PHOTO SARAH MONGEAU-BIRKETT, THE PRESS

Nathaniel Rateliff

“I’m delighted to be back in Montreal! I missed you, ”launched the all-black headliner, in front of a crowd that would have seen double in good weather.

It took four songs for the octet to dive into its newest material, The Futurewith I’m on Your Sideclosely followed by the energetic and well-brassed Survivor. This enfilade sums up an opus concerned – and dismayed – by global divisions and human vulnerability, but not without some glimmers of hope.

Often welded to his guitar, Rateliff migrated to the keyboard to A Little Honey, as simple as it is groovy. ” I need you baby / More than you’ll ever, ever know / Oh, yeah. He stayed there for the love ballad Love Me Until I’m Gonebefore getting up to sing without an instrument Face Down in the Moment. The inhabited and nasal voice of Rateliff exhibited its most beautiful nuances.

The 43-year-old singer-songwriter is neither talkative – a few delicate “Thank you” and “I love you” in the local language punctuated the concert – nor a showman, but he defends his rock and Americana heirs with poise and conviction.

S.O.B.

Many festival-goers have undoubtedly entered the warm home of the Night Sweats through the door of SOB, adopted by American animator Jimmy Fallon, then by FM radio in 2015.

It was during the encore, after having delivered the groaning title track of The Futurewhich Rateliff rewarded the festival-goers with his “unwinding” anthem: “ Son of a bitch / Give me a drink “. Joy of live, this time it was without a “beep” of radio censorship to hide the ubiquitous “word beginning with a b”.

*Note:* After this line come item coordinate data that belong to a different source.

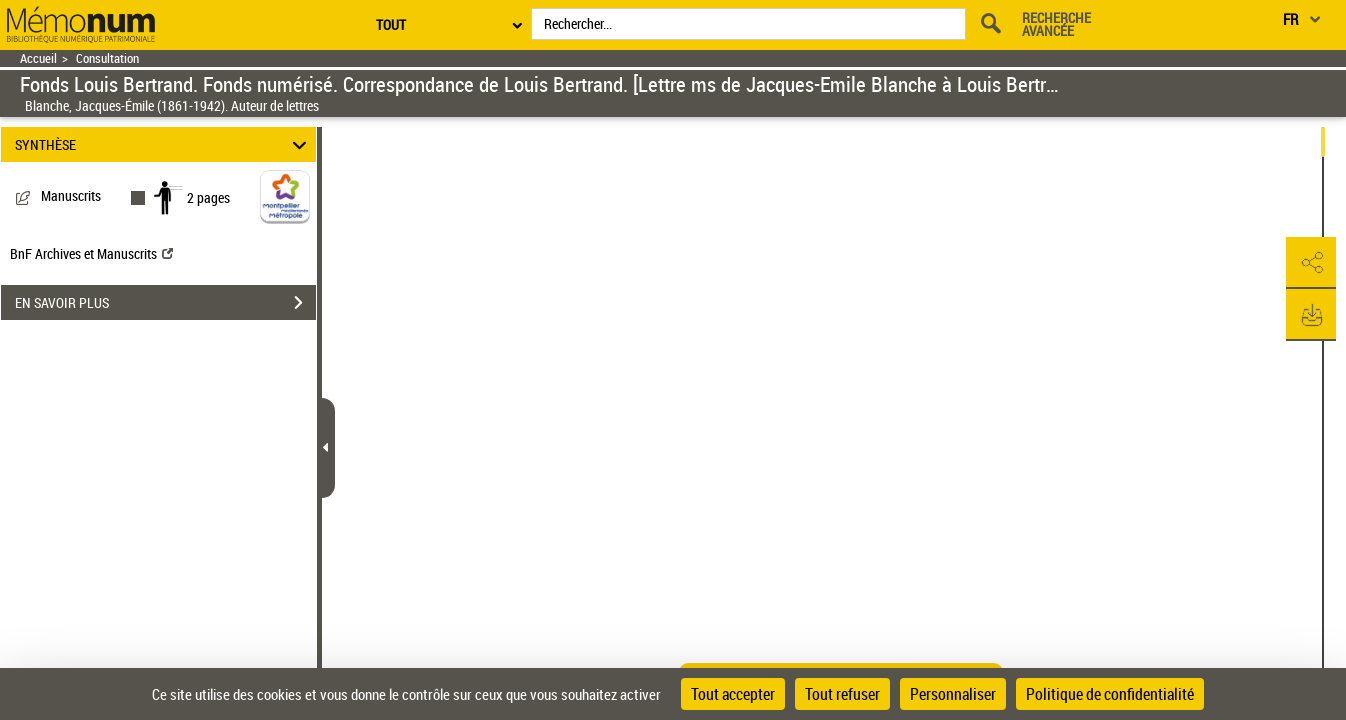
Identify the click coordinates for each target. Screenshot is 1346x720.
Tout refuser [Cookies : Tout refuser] (842, 694)
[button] (1311, 263)
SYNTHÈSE (163, 144)
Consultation (107, 58)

PHOTO SARAH MONGEAU-BIRKETT, THE PRESS

Many people came to attend the Nathaniel Rateliff & The Night Sweats concert.

Under soulful and playful clothes, the singer evokes his galleys after breaking up with the bottle. It is besides the alcoholism which was going to kill, three years later, his producer and friend Richard Swift. A crucial loss in the creation ofAnd It’s Still Alright (2020), solo album almost invisible by the pandemic. Rateliff dropped the touching title track on Tuesday, with guitarist Luke Mossman as his only accompanist. ” I’ll be damned if this old man don’t / Start to count on his losses / But it’s still alright. »

“We must continue to have hope and to try to understand each other,” Rateliff had implored by way of introduction.

For many festival-goers, the big concert on Tuesday evening was an opportunity to confirm that Nathaniel Rateliff is not the man of a single song or a single album. Throughout his entire discography, the singer from Colorado skilfully hybridizes the genres dear to the 1950s – Southern soul, R&B, gospel – and the literate folk-rock of inspirations such as Bob Dylan and Leonard Cohen.

Trumpet, saxophones, guitars (especially electric), percussion: it’s a solid wall of sound that the Night Sweats moved on Tuesday evening. Was it raining? To see him sweat and dance to the cross-hatched rhythm of Need Never Get Old, this couple in the crowd didn’t care. ” Taking our time / Ah just standing in the rain “, returned the speakers.